→ PAGE TEXT:

□ □ □ □ □

[thingist] the thing with facebook

susanne gerber cu at cucusi.de
Fri Jul 16 08:49:17 UTC 2010

Hi everyone,
sorry for joining in so late, but i was discussing things offline  
Beside the fact, that there has to be an accessible archive and  
documentation about THE THING, i feel one has to look after an  
appropriate interpretation and contextualization. I think this is  
still missing and perhaps - could be a starting point for further  
activities. i would like to participate in a group working on this.

On the other hand it is just the facebook discussion, as a culmination  
point of the development of the internet, which i would like to start  
outside facebook - and why not on thingist. I just came across  
Ionescos "Die Nashörner" and i have to read it again - might e useful.


Susanne Gerber

On Jul 16, 2010, at 1:16 AM, Caspar Stracke wrote:

> oh please...you were misquoting and misunderstandig me -
> I follow the entire fb privacy debate, lastly because I am on fb which
> -as a mass communication tool- ironically has a hard time to avoid  
> the grouping
> of politically active members that -among other things-  
> strategically plan fb's very own demise.
> I found the two suicide sites smart, funny, but strongly agree with  
> Sean Dockray they are not very effective
> and I guess since FloodNet the opposite direction,  filling it up  
> with noise, had always proven to be the smarter way to go.
> So, ... I cannot and will not continue a fb privacy / data profiling  
> debate - but luckily there are some
> great possibilities for action, instead.
> (despite, when the new kids have figured out the jabberworking, we  
> all can join the diaspora)

□ □ □ □ □

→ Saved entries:
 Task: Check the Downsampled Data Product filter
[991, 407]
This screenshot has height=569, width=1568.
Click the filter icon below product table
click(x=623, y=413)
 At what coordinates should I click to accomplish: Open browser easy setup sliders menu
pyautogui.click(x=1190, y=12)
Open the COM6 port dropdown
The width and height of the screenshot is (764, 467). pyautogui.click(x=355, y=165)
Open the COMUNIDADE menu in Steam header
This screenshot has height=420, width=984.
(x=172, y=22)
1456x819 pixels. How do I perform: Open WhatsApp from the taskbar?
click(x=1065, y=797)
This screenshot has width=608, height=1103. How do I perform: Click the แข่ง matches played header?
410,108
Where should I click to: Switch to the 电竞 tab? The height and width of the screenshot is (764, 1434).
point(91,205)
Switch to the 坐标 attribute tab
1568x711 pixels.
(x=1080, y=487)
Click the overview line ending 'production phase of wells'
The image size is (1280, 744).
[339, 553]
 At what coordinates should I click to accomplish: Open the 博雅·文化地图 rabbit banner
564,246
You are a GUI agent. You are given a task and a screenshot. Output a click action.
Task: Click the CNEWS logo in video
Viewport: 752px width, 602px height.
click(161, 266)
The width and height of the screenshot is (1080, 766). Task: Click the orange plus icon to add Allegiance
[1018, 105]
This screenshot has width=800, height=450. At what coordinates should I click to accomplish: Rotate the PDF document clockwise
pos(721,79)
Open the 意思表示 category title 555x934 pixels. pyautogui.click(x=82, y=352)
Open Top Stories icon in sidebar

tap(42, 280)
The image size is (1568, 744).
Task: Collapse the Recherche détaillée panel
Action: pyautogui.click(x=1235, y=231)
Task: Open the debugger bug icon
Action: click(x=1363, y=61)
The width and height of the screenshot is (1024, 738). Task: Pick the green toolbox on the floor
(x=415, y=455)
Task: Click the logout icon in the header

□ □ □ □ □

→ TASK REQUIREMENTS: Repeat word for word the stretch of the mailing-list post about Facebook from "[thingist] the thing" through "working on this.".

→ RESULT OF THE EXERCISE:
[thingist] the thing with facebook

susanne gerber cu at cucusi.de
Fri Jul 16 08:49:17 UTC 2010

Hi everyone,
sorry for joining in so late, but i was discussing things offline  
Beside the fact, that there has to be an accessible archive and  
documentation about THE THING, i feel one has to look after an  
appropriate interpretation and contextualization. I think this is  
still missing and perhaps - could be a starting point for further  
activities. i would like to participate in a group working on this.